# should i get a motorcycle?



## ir_fuel (Jan 10, 2003)

Ok I am already hiding for cover, but i am getting great doubts about whether or not to get a bike. And no i am not in my 40"s and bald 

I was thinking about a naked bike, more specifically a Ducati Monster 600 or 620 dark (620 if i can afford a new one).

What do you TT + bike owners here think? Is it worth the cash to fun ratio? I am really interested in a naked bike, not some ducati 999 or hayabusa machine which will kill me within 3 months of ownership 

moreover, do you lot know any bikes which have a look as cool as the ducati monster dark? All the jap naked bikes i saw so far are like "allmost there" but not quite yet. A bit like any jap sports car vs a TT ;D

any advice appreciated.

... or should i get my car chipped for that money ? 

Joris


----------



## r1 (Oct 31, 2002)

Moto Guzzi have a gorgeous new naked out at the moment but I'd imagine it's quite expensive...

Depends what you want to spend really - monsters are pretty cheap 2nd hand and there's better out there.

But to answer your question - Yes you should!!!


----------



## David_A (May 7, 2002)

Saw the title and was going to to say get a busa or a duke 996 but guess not. 

Be radical get a H-D V-Rod - mental bikes - quote from one of the guys at Harley - its like a harley, but its _not_ like a harley

http://www.harley-davidson.com/PR/MOT/2 ... amily=VRSC

Dave


----------



## TTotal (Aug 12, 2002)

Trouble is you wont use it, when its great weather my roof is down (actually just when its not raining so most days !) and when its crap weather roof up...No getting dressed up in leathers etc..My poor bike aint been out since the end of September :-(

The novelty will never ever ever wear off with the TT.......it did with the Bike.

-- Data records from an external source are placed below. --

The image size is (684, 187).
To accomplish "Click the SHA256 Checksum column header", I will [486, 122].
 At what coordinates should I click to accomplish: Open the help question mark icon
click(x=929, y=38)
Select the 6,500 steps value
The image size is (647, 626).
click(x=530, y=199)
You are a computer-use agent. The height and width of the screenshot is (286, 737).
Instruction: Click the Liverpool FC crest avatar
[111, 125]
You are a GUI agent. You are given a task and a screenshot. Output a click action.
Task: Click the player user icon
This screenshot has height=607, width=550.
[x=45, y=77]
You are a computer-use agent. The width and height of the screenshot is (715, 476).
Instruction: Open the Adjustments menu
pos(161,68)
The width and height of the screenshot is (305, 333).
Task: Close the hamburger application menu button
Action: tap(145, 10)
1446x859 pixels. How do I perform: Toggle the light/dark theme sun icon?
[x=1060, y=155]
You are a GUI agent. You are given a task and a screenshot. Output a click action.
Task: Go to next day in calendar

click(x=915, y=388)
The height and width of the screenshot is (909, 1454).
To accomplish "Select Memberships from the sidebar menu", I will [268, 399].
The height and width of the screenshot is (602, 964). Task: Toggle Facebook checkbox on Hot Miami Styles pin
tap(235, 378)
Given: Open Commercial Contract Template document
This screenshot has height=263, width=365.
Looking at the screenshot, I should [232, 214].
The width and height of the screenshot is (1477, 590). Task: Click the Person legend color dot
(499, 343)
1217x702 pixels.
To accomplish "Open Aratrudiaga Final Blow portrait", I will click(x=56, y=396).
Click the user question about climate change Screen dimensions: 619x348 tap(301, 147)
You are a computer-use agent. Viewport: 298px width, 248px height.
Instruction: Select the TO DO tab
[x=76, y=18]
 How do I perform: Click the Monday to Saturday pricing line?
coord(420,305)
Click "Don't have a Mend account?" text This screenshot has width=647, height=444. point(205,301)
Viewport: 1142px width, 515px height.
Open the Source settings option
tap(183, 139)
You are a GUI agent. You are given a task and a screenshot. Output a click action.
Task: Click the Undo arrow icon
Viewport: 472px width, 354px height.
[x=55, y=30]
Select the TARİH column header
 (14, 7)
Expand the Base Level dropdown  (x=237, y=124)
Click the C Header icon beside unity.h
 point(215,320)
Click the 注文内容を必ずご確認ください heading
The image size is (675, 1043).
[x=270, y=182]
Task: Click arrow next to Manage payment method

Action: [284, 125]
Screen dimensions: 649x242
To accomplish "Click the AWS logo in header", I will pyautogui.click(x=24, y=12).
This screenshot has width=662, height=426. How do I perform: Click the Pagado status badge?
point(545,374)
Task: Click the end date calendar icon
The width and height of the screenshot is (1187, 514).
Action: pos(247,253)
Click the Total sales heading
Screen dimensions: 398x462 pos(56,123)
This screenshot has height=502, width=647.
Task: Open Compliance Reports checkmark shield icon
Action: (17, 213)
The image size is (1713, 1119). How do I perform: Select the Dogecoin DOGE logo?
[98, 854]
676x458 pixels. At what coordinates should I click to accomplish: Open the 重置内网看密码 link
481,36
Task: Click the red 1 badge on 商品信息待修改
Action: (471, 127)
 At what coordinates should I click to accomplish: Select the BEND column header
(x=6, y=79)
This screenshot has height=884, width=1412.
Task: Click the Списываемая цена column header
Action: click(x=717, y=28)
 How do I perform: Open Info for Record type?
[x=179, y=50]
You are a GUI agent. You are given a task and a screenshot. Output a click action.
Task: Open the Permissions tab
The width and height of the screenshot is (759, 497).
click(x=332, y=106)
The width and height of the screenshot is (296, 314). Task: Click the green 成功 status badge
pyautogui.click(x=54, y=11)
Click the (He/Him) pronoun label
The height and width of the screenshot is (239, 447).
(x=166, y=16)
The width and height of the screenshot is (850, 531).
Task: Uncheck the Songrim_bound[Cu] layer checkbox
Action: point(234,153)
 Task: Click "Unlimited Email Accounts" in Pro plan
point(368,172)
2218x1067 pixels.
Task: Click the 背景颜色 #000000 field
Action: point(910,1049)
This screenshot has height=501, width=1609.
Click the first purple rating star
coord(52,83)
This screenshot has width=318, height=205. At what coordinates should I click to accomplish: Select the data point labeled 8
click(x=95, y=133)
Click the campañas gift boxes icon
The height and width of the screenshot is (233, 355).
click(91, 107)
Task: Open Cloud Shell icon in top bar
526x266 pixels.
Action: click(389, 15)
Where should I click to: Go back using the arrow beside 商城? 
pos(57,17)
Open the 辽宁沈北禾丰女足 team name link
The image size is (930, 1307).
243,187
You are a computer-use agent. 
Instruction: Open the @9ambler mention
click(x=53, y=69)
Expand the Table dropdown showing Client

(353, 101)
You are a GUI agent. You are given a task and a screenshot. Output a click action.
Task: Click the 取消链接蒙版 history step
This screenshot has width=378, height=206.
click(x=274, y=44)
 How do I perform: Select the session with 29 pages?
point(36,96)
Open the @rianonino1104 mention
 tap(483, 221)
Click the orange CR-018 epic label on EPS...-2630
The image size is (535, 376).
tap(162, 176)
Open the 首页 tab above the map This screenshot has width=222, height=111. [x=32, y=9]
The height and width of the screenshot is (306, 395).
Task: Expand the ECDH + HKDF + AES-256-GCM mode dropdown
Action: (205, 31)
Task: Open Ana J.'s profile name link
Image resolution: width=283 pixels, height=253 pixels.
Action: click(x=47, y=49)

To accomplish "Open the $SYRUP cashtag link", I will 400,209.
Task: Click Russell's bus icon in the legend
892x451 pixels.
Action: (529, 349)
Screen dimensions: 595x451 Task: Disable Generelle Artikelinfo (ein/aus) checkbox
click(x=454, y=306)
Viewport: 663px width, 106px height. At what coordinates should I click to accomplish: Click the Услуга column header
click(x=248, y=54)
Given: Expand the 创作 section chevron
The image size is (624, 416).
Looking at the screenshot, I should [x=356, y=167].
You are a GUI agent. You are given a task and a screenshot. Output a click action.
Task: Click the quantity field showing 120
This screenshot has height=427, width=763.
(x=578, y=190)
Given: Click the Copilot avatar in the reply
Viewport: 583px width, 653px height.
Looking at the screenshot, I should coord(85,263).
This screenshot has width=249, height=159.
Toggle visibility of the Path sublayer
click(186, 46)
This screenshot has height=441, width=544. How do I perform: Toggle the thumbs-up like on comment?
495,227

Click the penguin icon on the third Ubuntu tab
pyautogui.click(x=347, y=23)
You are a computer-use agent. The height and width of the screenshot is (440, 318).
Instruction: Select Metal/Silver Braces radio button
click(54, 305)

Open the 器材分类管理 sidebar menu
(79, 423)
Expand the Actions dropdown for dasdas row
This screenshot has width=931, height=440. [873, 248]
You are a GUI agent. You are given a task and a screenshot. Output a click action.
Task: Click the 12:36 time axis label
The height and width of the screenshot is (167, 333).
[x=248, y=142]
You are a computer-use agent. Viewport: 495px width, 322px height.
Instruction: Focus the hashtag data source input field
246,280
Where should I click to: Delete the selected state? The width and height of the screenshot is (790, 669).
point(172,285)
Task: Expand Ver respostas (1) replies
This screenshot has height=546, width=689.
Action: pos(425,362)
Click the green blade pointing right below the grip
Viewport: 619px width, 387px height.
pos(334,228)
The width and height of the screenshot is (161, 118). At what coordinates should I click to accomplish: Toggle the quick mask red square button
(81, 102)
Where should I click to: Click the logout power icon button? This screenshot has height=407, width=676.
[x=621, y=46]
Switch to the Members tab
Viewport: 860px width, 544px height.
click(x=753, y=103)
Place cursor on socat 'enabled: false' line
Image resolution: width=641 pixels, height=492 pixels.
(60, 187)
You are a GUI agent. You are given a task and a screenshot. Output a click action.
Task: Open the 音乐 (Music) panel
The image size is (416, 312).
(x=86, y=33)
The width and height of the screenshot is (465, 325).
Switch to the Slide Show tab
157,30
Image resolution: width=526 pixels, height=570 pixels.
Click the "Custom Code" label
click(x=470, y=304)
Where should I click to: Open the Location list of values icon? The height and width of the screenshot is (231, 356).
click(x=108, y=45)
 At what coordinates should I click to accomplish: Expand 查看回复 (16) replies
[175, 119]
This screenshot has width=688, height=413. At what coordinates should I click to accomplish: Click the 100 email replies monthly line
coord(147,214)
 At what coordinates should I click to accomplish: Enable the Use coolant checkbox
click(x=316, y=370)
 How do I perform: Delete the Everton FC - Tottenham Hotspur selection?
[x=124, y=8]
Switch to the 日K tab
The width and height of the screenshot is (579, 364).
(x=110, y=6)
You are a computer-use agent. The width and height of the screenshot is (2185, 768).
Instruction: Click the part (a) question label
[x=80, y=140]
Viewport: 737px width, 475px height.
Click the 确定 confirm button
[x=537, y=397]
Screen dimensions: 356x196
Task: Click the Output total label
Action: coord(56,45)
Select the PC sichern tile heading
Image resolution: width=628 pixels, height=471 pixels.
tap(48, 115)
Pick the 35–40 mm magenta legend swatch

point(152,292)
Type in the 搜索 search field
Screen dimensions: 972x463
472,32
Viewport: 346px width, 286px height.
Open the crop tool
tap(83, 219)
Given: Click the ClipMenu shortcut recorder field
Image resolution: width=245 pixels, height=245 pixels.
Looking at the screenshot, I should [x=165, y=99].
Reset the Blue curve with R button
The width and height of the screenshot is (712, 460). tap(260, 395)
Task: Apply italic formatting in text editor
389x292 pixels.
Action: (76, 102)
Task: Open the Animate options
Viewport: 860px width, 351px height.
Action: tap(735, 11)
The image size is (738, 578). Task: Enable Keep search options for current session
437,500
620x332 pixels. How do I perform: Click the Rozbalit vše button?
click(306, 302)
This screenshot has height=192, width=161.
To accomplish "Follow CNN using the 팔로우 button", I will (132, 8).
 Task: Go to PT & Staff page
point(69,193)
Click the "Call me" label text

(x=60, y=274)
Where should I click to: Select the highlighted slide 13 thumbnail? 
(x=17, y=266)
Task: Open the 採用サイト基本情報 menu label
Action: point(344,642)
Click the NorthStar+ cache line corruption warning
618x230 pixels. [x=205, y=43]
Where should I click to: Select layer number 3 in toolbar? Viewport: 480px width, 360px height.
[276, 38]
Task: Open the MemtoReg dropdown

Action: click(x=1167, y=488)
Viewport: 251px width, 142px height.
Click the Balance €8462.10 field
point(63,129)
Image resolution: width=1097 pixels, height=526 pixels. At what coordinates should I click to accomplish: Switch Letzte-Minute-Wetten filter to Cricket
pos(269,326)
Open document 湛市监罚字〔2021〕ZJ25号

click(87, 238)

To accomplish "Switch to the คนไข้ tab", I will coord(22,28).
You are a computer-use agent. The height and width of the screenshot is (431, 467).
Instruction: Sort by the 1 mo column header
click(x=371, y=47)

Keep your money and spend on an upgrade - that way you'll save loads too !


----------



## gcp (Aug 8, 2002)

New Buell streetbike is pretty good by all accounts, goes well too. Possible not as reliable as a Ducati though Â 

I'd be without my TT before my bike(s).

TT is a good car to run around in and fun to modify, bikes are in your system or not (IMO of course)


----------



## ir_fuel (Jan 10, 2003)

well, to answer some questions

I cant put the roof down, i have a Coupe ;D

I dont like that harley  I really like the design of the Ducati Monster

The Moto Guzzi thing is way to powerful (1000 cc), i want something in the 600cc range, as this will be my first one. No plans on killing myself. Its like cars, when you start out in an Aston Martin, you will never really appreciate it, you need something "average" in terms of driving, then you know what is good and not 

Any other suggestions as to nice naked bikes with a bit of Duc. Monster styling and around 600cc? I dont want to have any windscreen at all, not even a small one, nekkid is nekkid 

Price i was thinking about 5000â‚¬ second-hand.

Also, any tips on what to look out for when going second hand? Dealer or private sale?

Joris


----------



## W7 PMC (May 6, 2002)

Get a hyperbike. You'll never regret it & the fun factor can't be beaten (well not by anything legal anyway)  ;D


----------



## r1 (Oct 31, 2002)

I've been thinking about this some more....if I was gonna get a naked I think I'd go for the triumph speed triple. Now thats got attitude. Don't worry too much about the power - you'd be shit bored on a Monster within a couple of months anyway!

Tips on buying second hand.....HPI check essential, ride the thing and check the gears suspension etc...other than that it's not too much different to buying a car. The bonus of a naked bike is that it's highly unlikely to have been on a track so there's no point looking for signs of racing.

PLease buy the Triumph.


----------



## M44RT L (May 6, 2002)

Interestin thread but, without appearing a complete idiot, please explain what is meant by the term 'naked bike'

ta :'(


----------



## ir_fuel (Jan 10, 2003)

actually it is an abbreviation for a bike which attracts naked women.


----------



## Kell (May 28, 2002)

Friend of mine is selling a second-hand Monster Dark. T plate with only 1800 miles on from new. Â£3,000 and it's yours.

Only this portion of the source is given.